Enquanto olhava a neve cair do lado de fora da janela, lenta e silenciosamente como num sonho, o viajante mergulhou num devaneio havia muito esperado e desejado; purificado pelas lembranças inocentes da infância, ele se rendeu ao optimismo e ousou acreditar estar à vontade neste mundo. Logo depois ele sentiu mais uma coisa que não sentia, fazia muito tempo e adormeceu no seu banco. Vamos aproveitar essa calmaria para sussurrar alguns dados biográficos. Embora tivesse passado os últimos doze anos em exílio político na Alemanha, o nosso viajante nunca se envolvera muito com política. A sua verdadeira paixão, o seu único pensamento, era a poesia. Tinha quarenta e dois anos, era solteiro, nunca se tinha casado. Ele era alto para um turco, embora não fosse fácil perceber isso vendo-o encolhido no seu banco; tinha cabelos castanhos e um rosto pálido, que ficara ainda mais pálido durante a viagem. Era tímido e gostava de ficar sozinho.
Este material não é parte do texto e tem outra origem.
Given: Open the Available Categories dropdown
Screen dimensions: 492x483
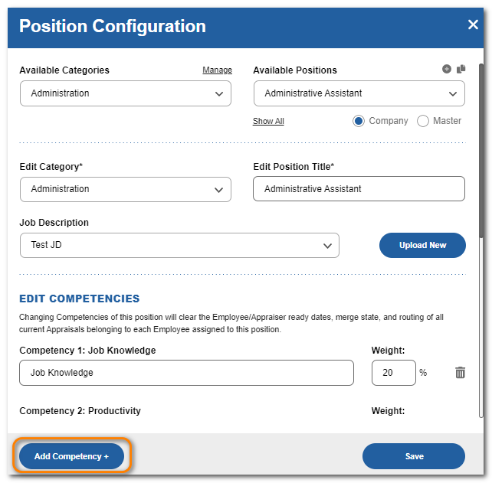Looking at the screenshot, I should [126, 93].
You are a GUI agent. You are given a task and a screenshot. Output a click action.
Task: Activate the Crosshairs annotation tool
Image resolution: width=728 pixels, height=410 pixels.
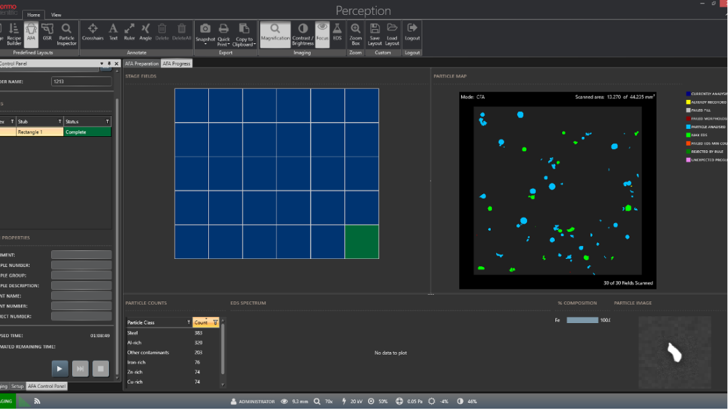pyautogui.click(x=92, y=32)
Se pudesse imaginar o que iria acontecer tão logo adormecesse, com o balanço do autocarro a sua cabeça iria descair primeiro sobre o ombro do homem ao seu lado, depois em seu peito, ele se sentiria muito envergonhado. Pois o viajante que estamos vendo recostado no passageiro ao seu lado é um homem honesto e bem-intencionado, cheio de melancolia, como aqueles personagens de Tchekhov tão cheios de virtudes, que não conseguem nada na vida. Teremos muito a dizer sobre melancolia mais adiante. Mas como, ao que parece, ele não vai ficar dormindo por muito mais tempo nessa posição incómoda, por agora basta dizer que o nome do viajante é Kerim Alakuşoğlu, que ele não gosta desse nome e prefere ser chamado de Ka (as suas iniciais)». In Orhan Pamuk, Kar, 2002, Neve, Nobel da Literatura, tradução de Luciano Machado, Companhia das Letras, 2006, ISBN 853-590-922-2.